Bundan 'doğal' ne olabilir ki ?!... (Bican Özben (Sevilay Kaygalak) - 18-11-2007)

Bu 'doğal' felaketin genel ve Bölge'ye özel pek çok sosyo-ekonomik ve siyasal/ideolojik belirleyeni olduğu biliniyor. Planlama ve sosyal hizmet anlayışından yoksun denetimsiz kentleşme süreçleri, kapitalizmin eşitsiz gelişme dinamiği ve onun yarattığı bölgesel dengesizlikler; tüm bunların yanında etnik ayrımcılık, kamusal kaynakları 20 yıldır süren savaşın gereklerine tahsis eden militarist politikalar ve onun sonucunda gelişen zorunlu yer değiştirmeler... Yağmur çiseleseydi de, sonuç aynı olabilir miydi acaba, diye düşündürtecek denli vahim bir manzara çıkarıyor tüm bunlar karşımıza. Yaşamını yitiren insanların sosyal olarak inşa edilmiş bir felaketin kurbanı olduğunu ortaya koyan bir manzara...

İşin daha can yakan kısmı, devletinden siyasi partilerine, demokratik kitle örgütleri, basın ve yurttaşına kadar kimsenin bununla yüzleşecek gücü ya da sorumluluğu kendinde bulamayışı. Ana haber bültenlerinin, gazetelerin her zaman yapmalarına alışık olduğumuz hisli, dokunaklı dramatize edişlerden uzak durması bundan olsa gerek. Düşünsenize bir hesap numarası bile olmadı bu felaketin, TV kanallarına düşen… Öyle ya biraz uzasa, üstü azıcık kazınsa ne devlet “felaketleri” çıkacaktı altından... ne trajediler...

Kurtarma ve yardım çalışmaları da bunu göstermedi mi? Mağdurlardan birinin dile getirdiği gibi, bir operasyon söz konusu olduğunda onlarca helikopteri kaldırıveren devlet, çocuklarıyla birlikte selden korunmak üzere damlara sığınanları kurtarmaya ancak 4 saat sonra gelebilmişti; hükümet zarar gören illeri ısrarla afet bölgesi kapsamına almadı; Bölge içindeki il ve ilçelerde toplanan yardımlar, belediyenin yardım toplamaya yetkisi bulunmadığı gerekçesiyle kaymakamlıklarca engellendi.

...

Gördüğümüzün içimize doldurduğu çaresizliği anlatmak değil derdim

“Yani benim gözlerimin bunca yıl gördükleri,

Bir gün benimle birlikte

Yok olup gidecekler öyle mi?”

demişti, sevgili şair Metin Altıok.
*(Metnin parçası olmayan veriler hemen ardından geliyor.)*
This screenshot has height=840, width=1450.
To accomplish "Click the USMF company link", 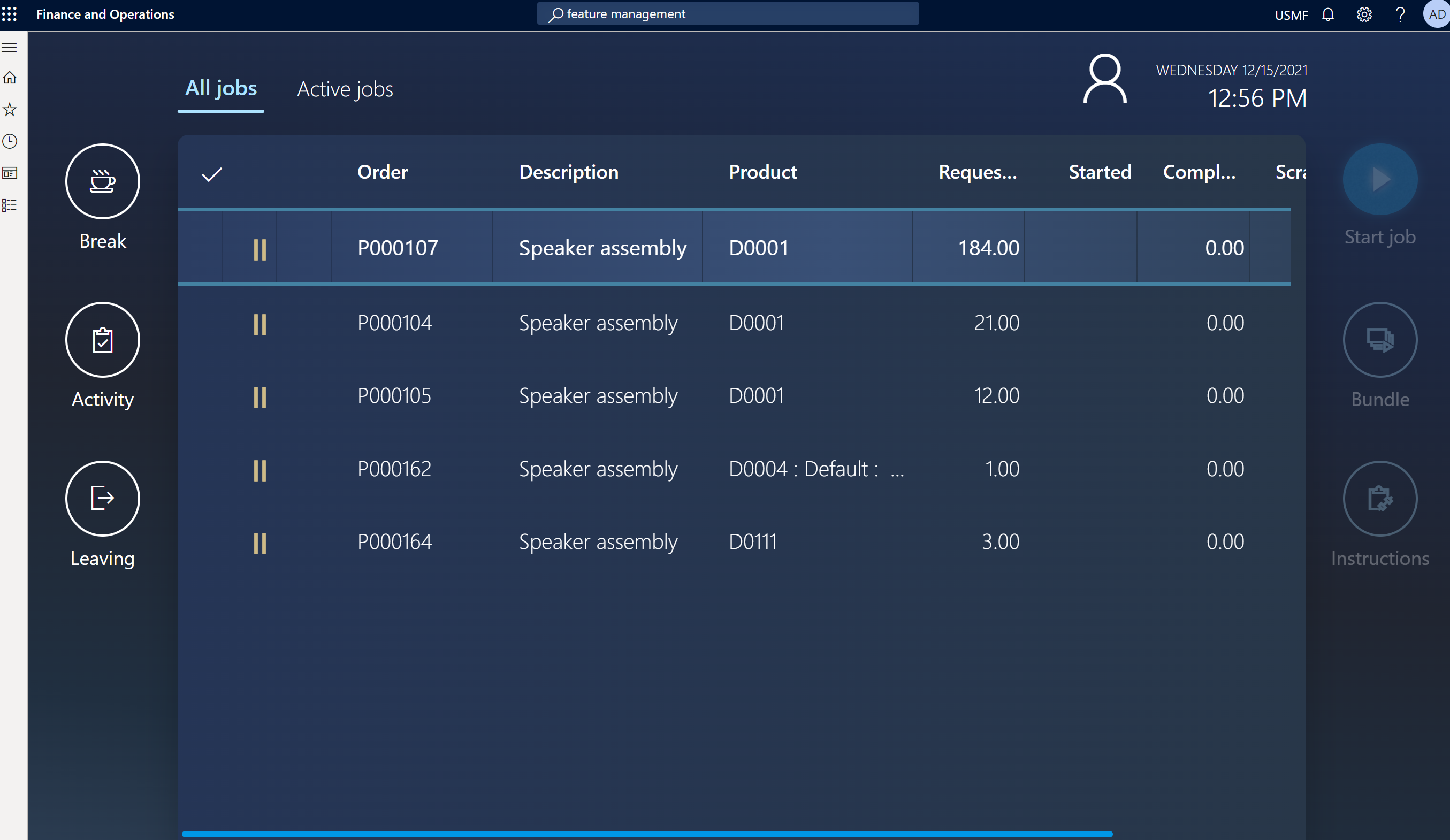I will [x=1291, y=15].
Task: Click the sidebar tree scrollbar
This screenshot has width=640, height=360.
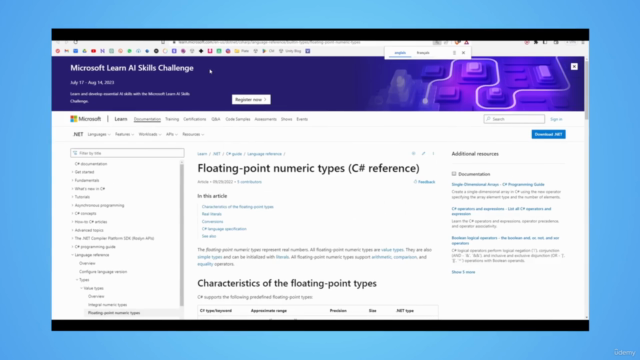Action: tap(182, 233)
Görmekle kalmadı; anlattı da... “Yürekleri ufalayıp döküveren” tariflerle hem de... Artık onun üzerine hiçbir sözcük konmaz, konamaz!

Bize düşen bunca gördüğümüzle kalmamak artık, öyle değil mi?... Bu zor zamanları, kardeşliğimizi güçlendirecek paylaşımlar ve dayanışma için fırsat bilmek!...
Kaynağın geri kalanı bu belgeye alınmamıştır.